Christine Jorgensen was born on May 30, 1926. She was an American trans woman who became famous for having sex reassignment surgery. Jorgensen was born and raised in Bronx, New York City. After graduating high school in 1945, she got into the U.S. Army for the World War II. After her service, while attending schools, she heard of the sex reassignment surgery. She went to Europe and Copenhagen and obtained a special permission to go through a series of operations from 1951.
Upon return to the U.S. in the early 1950s, her transition became the front page of the New York Daily News. She became an instant celebrity and used the platform to advocate for transgender people. She also worked as an actress, nightclub entertainer and also recorded several songs.
Jorgensen’s birth name was George William Jorgensen Jr., the second child of a carpenter. She described herself as “frail, blond, and an introvert”.
She graduated from Christopher Columbus High School in 1945 and joined the U.S. Army at the age of 19.
After discharge, she attended several schools and colleges. She also worked for Pathe´ News.
Upon her return to New York after military service, she was very worried about the lack of male physical development when she came to know about sex reassignment surgery. She began taking estrogen and with the help of a known doctor, started researching the surgery. At that time, the surgery was only available in Sweden. During a stopover in Copenhagen on her journey from New York to Sweden, she met Dr. Christian Hamburger and went hormone replacement therapy there. The name Christine was chosen in his honor.

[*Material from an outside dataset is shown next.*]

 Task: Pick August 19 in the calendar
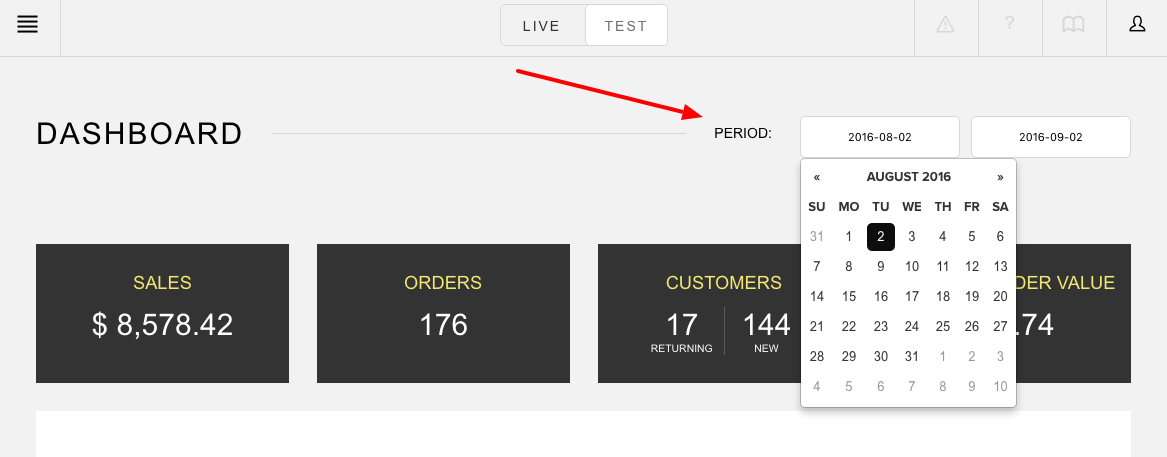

She obtained special permission from the Danish Minister of Justice allowing her to go through a sequence of operations in the country. In 1951, surgeons performed orchiectomy on Jorgensen. She wrote the following in a letter to her friends “As you can see by the enclosed photos, taken just before the operation, I have changed a great deal. But there are other changes that are much more valuable. I was a shy and miserable person when I left America? That’s all in the past and as you can see, I’m in marvelous spirits.”
In 1952, she underwent a penectomy. After returning to the U.S. and eventually obtained a vaginoplasty when the procedure became available there. Later, in the preface of Jorgensen’s autobiography, Harry Benjamin gave her credit for the growth of his research. He wrote, “Indeed Christine, without you, probably none of this would have happened; the grant, my publications, lectures, etc.”
Jorgensen was a celebrity when she came back to New York in February 1953. Jorgensen herself wrote the first account of her story in a February 1953, titled “The Story of My Life”. The publicity gave her a stage which she used to advocate for transgender people.
In 1959 she announced her engagement to typist Howard J. Knox in Massapequa Park, New York, where her father had built her a house post her surgery. However, the couple failed to obtain a marriage license since Jorgensen’s birth certificate stated her as male.
In 1967, Jorgensen moved to California after passing away of her parents. Her autobiography is called Christine Jorgensen: A Personal Autobiography. This book documented her life experiences and personal perspectives on major events in her life. She became well-known for her straightforwardness and polished wit. Jorgensen also worked as an actress, nightclub entertainer and recorded several songs. In the nightclub act, she used a new character of her own invention, Superwoman, who was marked by the inclusion of a large letter S on her cape.
She died 1989 due to bladder and lung cancer. She died four weeks short of her 63rd birthday.
Due to Jorgensen choosing this path, transgender identity started being legitimized and explored as a subject. Jorgensen’s immensely publicised transition brought to light gender identity and shaped a new culture.
Jorgensen urged other transgenders to change their sex on birth certificates and their names. For the first time, there were complications over sex and science and the changing definition of sexuality.
In her own words, ”I am very proud now, looking back, it was the sexual revolution that was going to start with or without me.”
Christine was included in the Legacy Walk in 2012. Legacy Walk is an outdoor display which celebrated LGBT history and people.